> Required work: After finding the line with "Image resolution: width=868" in the entries below, retype exactly each line from there through the line with "Task: Click the yellow traffic light button", including that final line.

> Data section:
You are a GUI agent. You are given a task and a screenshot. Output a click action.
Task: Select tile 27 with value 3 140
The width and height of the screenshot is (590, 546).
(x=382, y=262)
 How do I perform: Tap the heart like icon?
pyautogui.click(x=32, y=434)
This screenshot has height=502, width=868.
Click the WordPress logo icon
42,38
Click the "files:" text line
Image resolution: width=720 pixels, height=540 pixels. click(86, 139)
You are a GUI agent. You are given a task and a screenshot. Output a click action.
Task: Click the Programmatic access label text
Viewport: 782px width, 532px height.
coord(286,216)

...

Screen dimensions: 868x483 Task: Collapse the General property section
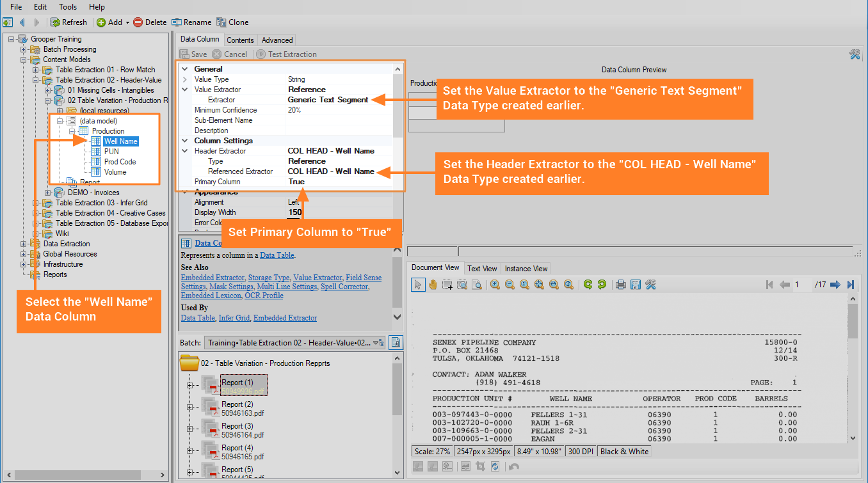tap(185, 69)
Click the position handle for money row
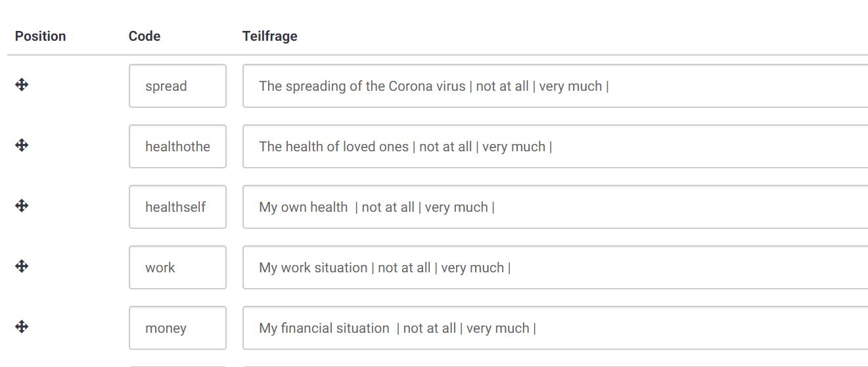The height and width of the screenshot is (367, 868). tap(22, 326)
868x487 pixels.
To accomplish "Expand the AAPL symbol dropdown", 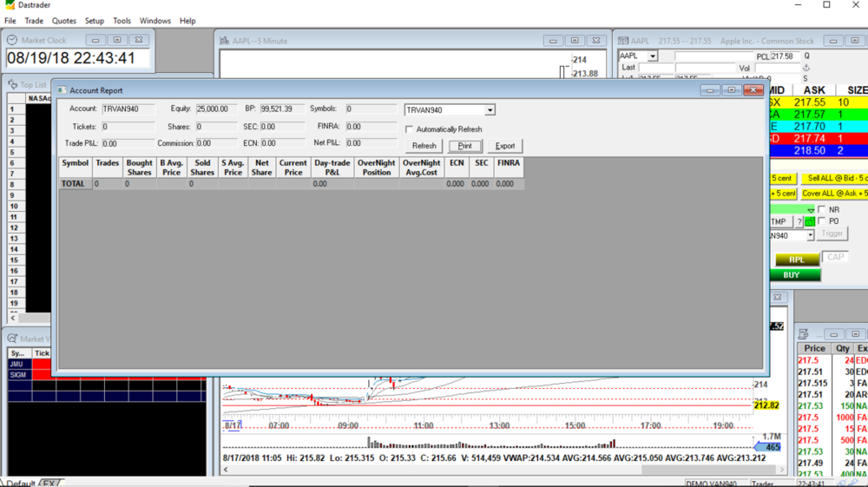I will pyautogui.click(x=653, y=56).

==

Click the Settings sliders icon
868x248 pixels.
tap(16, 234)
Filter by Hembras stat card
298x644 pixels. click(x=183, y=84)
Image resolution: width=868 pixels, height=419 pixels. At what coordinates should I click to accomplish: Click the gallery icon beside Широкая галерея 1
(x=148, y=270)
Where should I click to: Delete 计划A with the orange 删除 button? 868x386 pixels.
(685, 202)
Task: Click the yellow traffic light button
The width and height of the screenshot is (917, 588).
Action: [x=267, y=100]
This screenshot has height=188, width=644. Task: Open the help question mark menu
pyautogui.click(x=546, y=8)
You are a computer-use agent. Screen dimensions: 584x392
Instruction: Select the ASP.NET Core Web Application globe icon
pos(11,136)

> Output for this task:
Image resolution: width=868 pixels, height=419 pixels. At what coordinates should I click to accomplish: Click the gallery icon beside Широкая галерея 1
(x=148, y=270)
Where should I click to: Delete 计划A with the orange 删除 button? 868x386 pixels.
(685, 202)
Task: Click the yellow traffic light button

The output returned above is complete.